▸ **ACTIONS TO TAKE**:
#1 Answer these questions from the transcript, each in a few words:
(a) Who does Gronstal say decides whether a bill comes out of a Senate committee?
(b) How much money does Gronstal say the state will have on July 1st?
(c) Between what two figures does Gronstal say the unemployment rate dropped?
#2 Write out, word for word, the part of the transcript that opens with the words "Glover: You wouldn't" and closes with "it was stern.".
** start TEXT SEGMENT **
Gronstal: I think it will get a fair hearing in the Iowa Senate committee that it goes to. I don't know whether it will come out or not. I don't determine that, the committee chairs do. So, we'll see what happens if the House actually moves something.

Glover: You wouldn't take the same position you do in same-sex marriage where you'll prevent it from being debated?

Gronstal: I don't take that position very often except on very, very important issues.

Borg: Another of the major issues coming before the legislature this week was Governor Terry Branstad's much anticipated budget message and it was stern.

2011 Budget Address - Governor Terry Branstad: Today I stand before you to present the state's budget for the next two years. But at the risk of sounding a bit like the grandfather that I am now I think we need to start with a stern talking to.

2011 Budget Address -- Governor Terry Branstad: With this budget we have a choice. Do we take the bold and difficult steps, make the painful decisions and honestly align our spending with our revenue? Or do we kick the problem down the road yet again. Fellow Iowans, I didn't come here to avoid the tough decisions. No more games, no more gimmicks, no more bailouts.

Borg: All of us around the table here were there in the chamber for that speech. Mike, does it raise some questions?

Glover: It raised the question to me, Senator Gronstal, what gimmicks and bailouts is he talking about?

Gronstal: Well, first of all, I don't know what the bailout is we did other than perhaps helping some flood ravaged communities deal with stunning challenges in the fifth worst, fourth worst natural disaster in our state's history and in the country's history. So, I don't -- bailout -- he needed three things, you know, so he had to say no gimmicks and so they threw in bailouts because I'm sure it polls well relative to Washington, D.C. but I can't think of any bailouts we did in the last couple of years. So, this was a very political speech and it is governor Branstad's job, politically speaking, to describe things as horrible. That way if the reality is less than horrible, if the reality, just the fair, honest reality is less than horrible he can take credit for making it less than horrible. So, he's describing this, he's describing our economic circumstance -- we've got more money in the bank than he ever had when he was governor before, ever in the history of the state. We're going to have over $900 million on July 1st. He can't say that about any of the sixteen years he was governor. So, his jobs is set the stage, describe it as incredibly bad, I'm sure he'll take credit for the unemployment rate dropping from 6.6% to 6.3% even though he had nothing to do with it.  And I get that, half of politics is taking credit for things you had nothing to do with.
** end TEXT SEGMENT **
** start INFORMATION SHOWN **
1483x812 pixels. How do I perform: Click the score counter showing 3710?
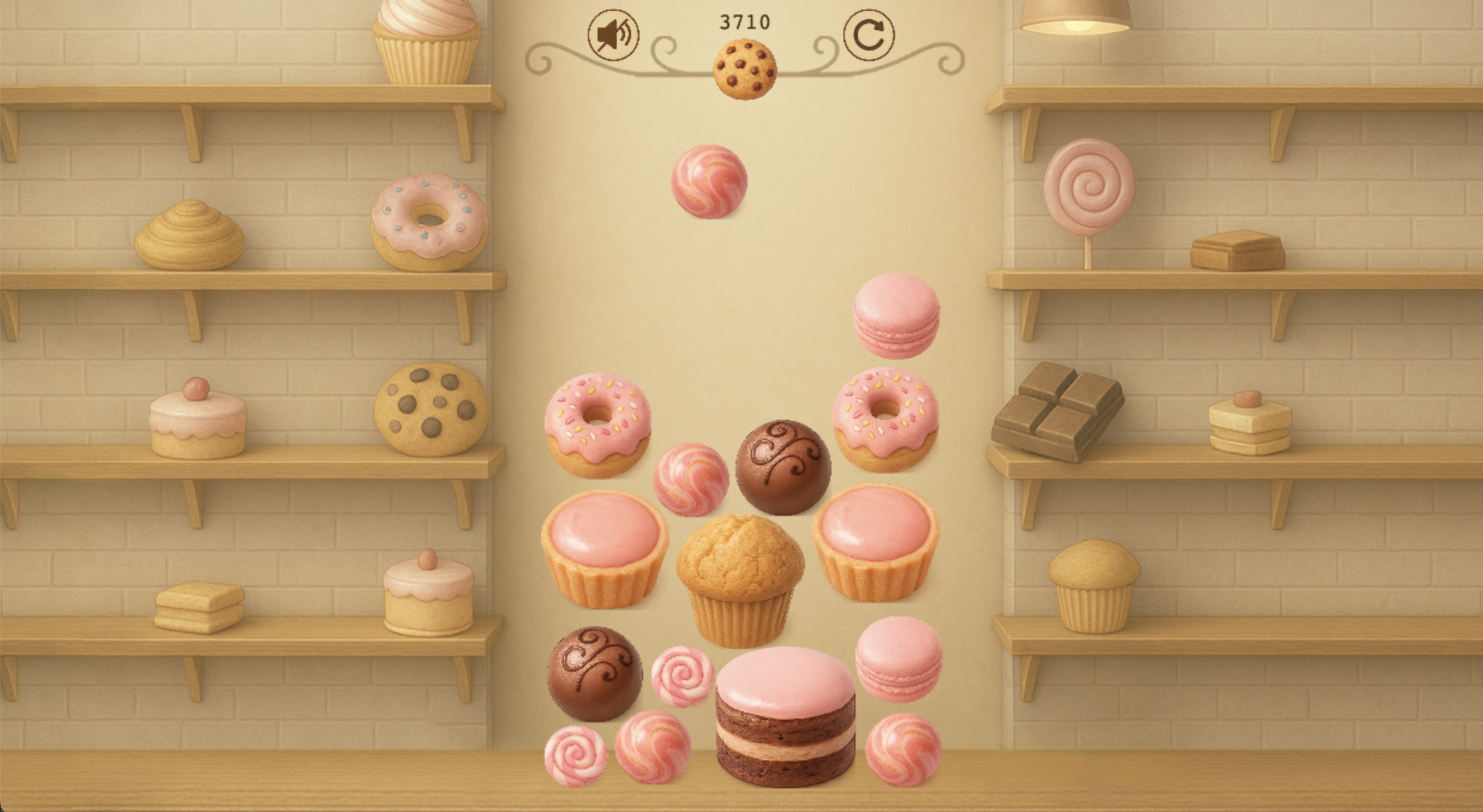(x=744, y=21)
** end INFORMATION SHOWN **
** start INFORMATION SHOWN **
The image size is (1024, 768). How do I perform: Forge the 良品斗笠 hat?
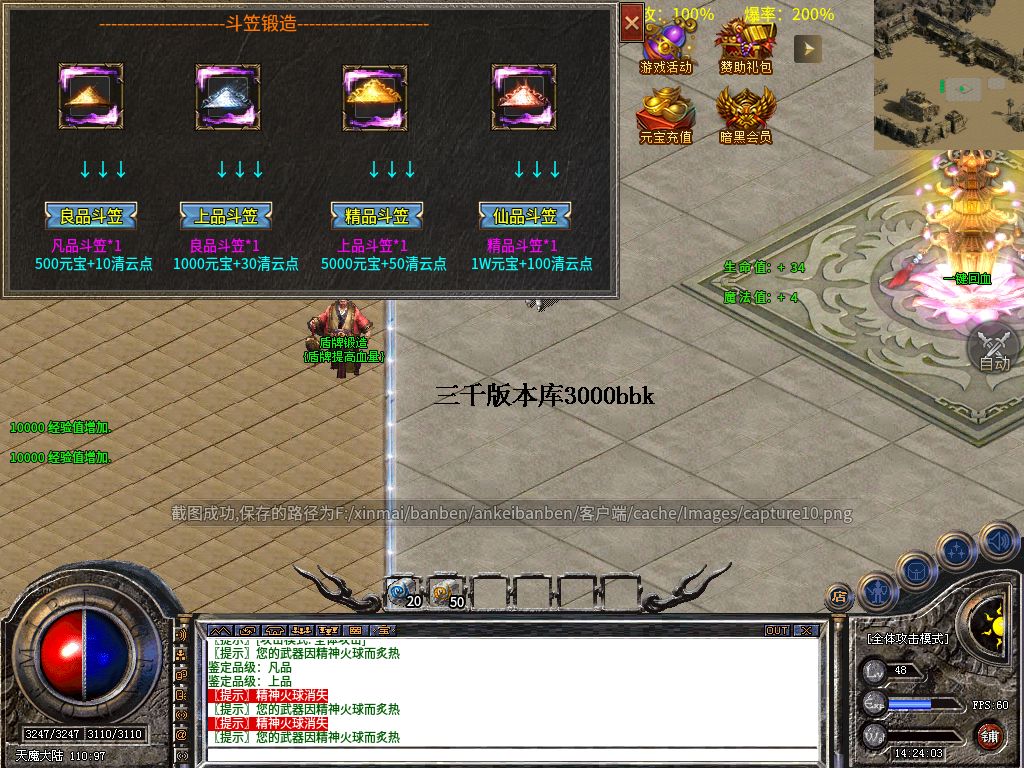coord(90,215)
** end INFORMATION SHOWN **
▸ **SOLUTION SET**:
#1
(a) The committee chairs.
(b) Over $900 million.
(c) From 6.6% to 6.3%.

#2
Glover: You wouldn't take the same position you do in same-sex marriage where you'll prevent it from being debated?

Gronstal: I don't take that position very often except on very, very important issues.

Borg: Another of the major issues coming before the legislature this week was Governor Terry Branstad's much anticipated budget message and it was stern.